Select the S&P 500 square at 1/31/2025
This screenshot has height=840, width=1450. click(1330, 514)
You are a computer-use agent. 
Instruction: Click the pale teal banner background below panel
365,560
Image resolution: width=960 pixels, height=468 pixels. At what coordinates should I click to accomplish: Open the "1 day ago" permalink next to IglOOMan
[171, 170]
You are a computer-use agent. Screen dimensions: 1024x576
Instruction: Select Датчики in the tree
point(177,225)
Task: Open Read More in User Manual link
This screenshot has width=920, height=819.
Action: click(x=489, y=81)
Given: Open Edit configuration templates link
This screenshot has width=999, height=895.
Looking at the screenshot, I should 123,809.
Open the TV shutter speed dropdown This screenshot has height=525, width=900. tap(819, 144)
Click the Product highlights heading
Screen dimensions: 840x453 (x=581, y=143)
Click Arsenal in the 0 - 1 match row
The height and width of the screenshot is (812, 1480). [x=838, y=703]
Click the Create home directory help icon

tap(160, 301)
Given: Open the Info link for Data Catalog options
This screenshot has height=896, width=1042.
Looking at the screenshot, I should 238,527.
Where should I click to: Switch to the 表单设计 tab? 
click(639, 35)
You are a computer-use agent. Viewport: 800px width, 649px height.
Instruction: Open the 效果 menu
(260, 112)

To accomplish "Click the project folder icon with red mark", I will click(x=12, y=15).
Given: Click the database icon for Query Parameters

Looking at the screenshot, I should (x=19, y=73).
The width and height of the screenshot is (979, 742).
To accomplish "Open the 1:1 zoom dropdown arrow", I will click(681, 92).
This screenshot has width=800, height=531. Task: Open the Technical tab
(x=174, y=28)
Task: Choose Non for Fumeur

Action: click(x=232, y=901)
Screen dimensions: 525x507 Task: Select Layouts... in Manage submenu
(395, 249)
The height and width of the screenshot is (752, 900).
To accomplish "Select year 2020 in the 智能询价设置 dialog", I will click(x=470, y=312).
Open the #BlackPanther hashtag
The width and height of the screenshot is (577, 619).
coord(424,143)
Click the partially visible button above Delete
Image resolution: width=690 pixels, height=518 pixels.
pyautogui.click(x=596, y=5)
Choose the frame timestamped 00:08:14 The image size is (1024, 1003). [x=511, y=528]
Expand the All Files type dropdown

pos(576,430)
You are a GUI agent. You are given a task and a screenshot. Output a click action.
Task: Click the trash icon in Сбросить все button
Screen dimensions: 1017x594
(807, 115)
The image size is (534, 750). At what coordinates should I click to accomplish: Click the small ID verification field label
****************************************
● WHAT IS NEEDED
Using the listing above, copy exactly the line that contains "You are a computer-use agent. Viewport: 800px", the line that contains "The height and width of the screenshot is (752, 900).", and each line that falls between them.

● SOLUTION TO THE PROBLEM
You are a computer-use agent. Viewport: 800px width, 649px height.
Instruction: Open the 效果 menu
(260, 112)

To accomplish "Click the project folder icon with red mark", I will click(x=12, y=15).
Given: Click the database icon for Query Parameters

Looking at the screenshot, I should (x=19, y=73).
The width and height of the screenshot is (979, 742).
To accomplish "Open the 1:1 zoom dropdown arrow", I will click(681, 92).
This screenshot has width=800, height=531. Task: Open the Technical tab
(x=174, y=28)
Task: Choose Non for Fumeur

Action: click(x=232, y=901)
Screen dimensions: 525x507 Task: Select Layouts... in Manage submenu
(395, 249)
The height and width of the screenshot is (752, 900).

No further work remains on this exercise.